Once qualified clinicians have determined that a person is awake but unaware, the permanence of the vegetative state depends on the nature of the brain injury, the duration of the period of unawareness, and the estimated prognosis. Some persons less than 35 years old with coma after head trauma, as well as an occasional patient with coma after intracranial hemorrhage, may recover very slowly; thus, what appears to be a PVS at one to three months after an event causing coma may in rare cases evolve into a lesser degree of impairment by six months. On the other hand, the chances of regaining independence after being vegetative for three months are vanishingly small. Rare exceptions are claimed, but some of these may have represented patients who entered an unrecognized locked-in state shortly after reawakening from a coma-causing injury.

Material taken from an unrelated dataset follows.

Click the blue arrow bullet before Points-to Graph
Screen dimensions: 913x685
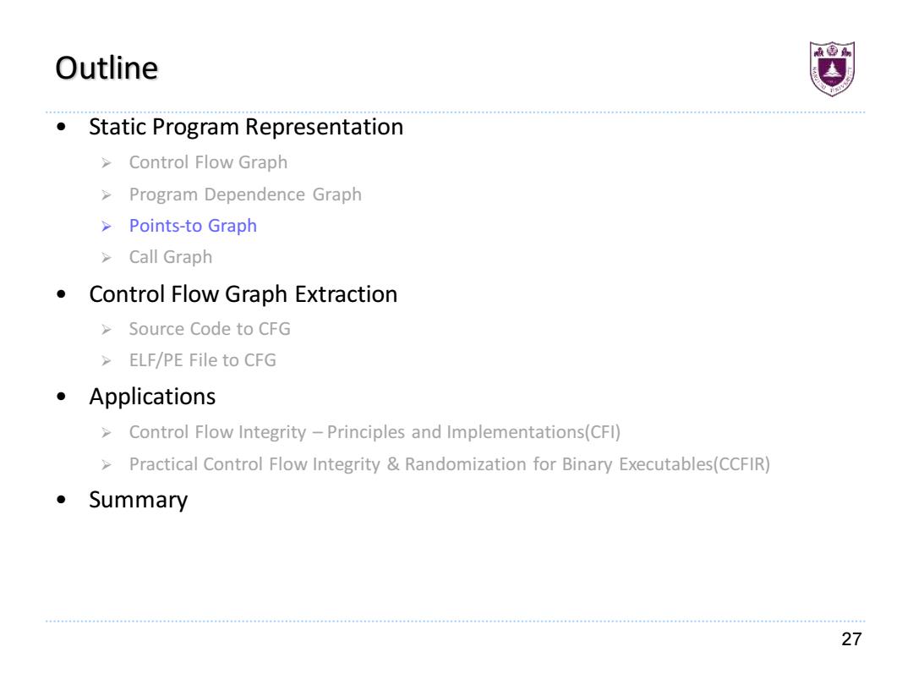pos(106,227)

Ultimately, all have been severely disabled.

Guidelines

These rare examples notwithstanding, the data indicate that unawareness for six months predicts nonrecovery or overwhelming disability with a high degree of certainty regardless of the nature of the insult to the brain. Therefore, a conservative criterion for the diagnosis of PVS would be observed unawareness for at least 12 months although cognitive recovery after six months is exceedingly rare in patients over 50.

The risk of prognostic error from widespread use of the above criterion is so small that a decision that incorporates it as a prognostic conclusion seems fully justifiable. A physician’s determination that a person is unlikely to regain consciousness is the usual prelude to deliberations about withdrawing or withholding life support. Although the family may be the first to raise the issue, until a physician has ventured an opinion about prognosis, the matter of withholding treatment is not generally considered. Once the question of withholding or withdrawing life support has been raised, its legal and ethical dimensions must be considere.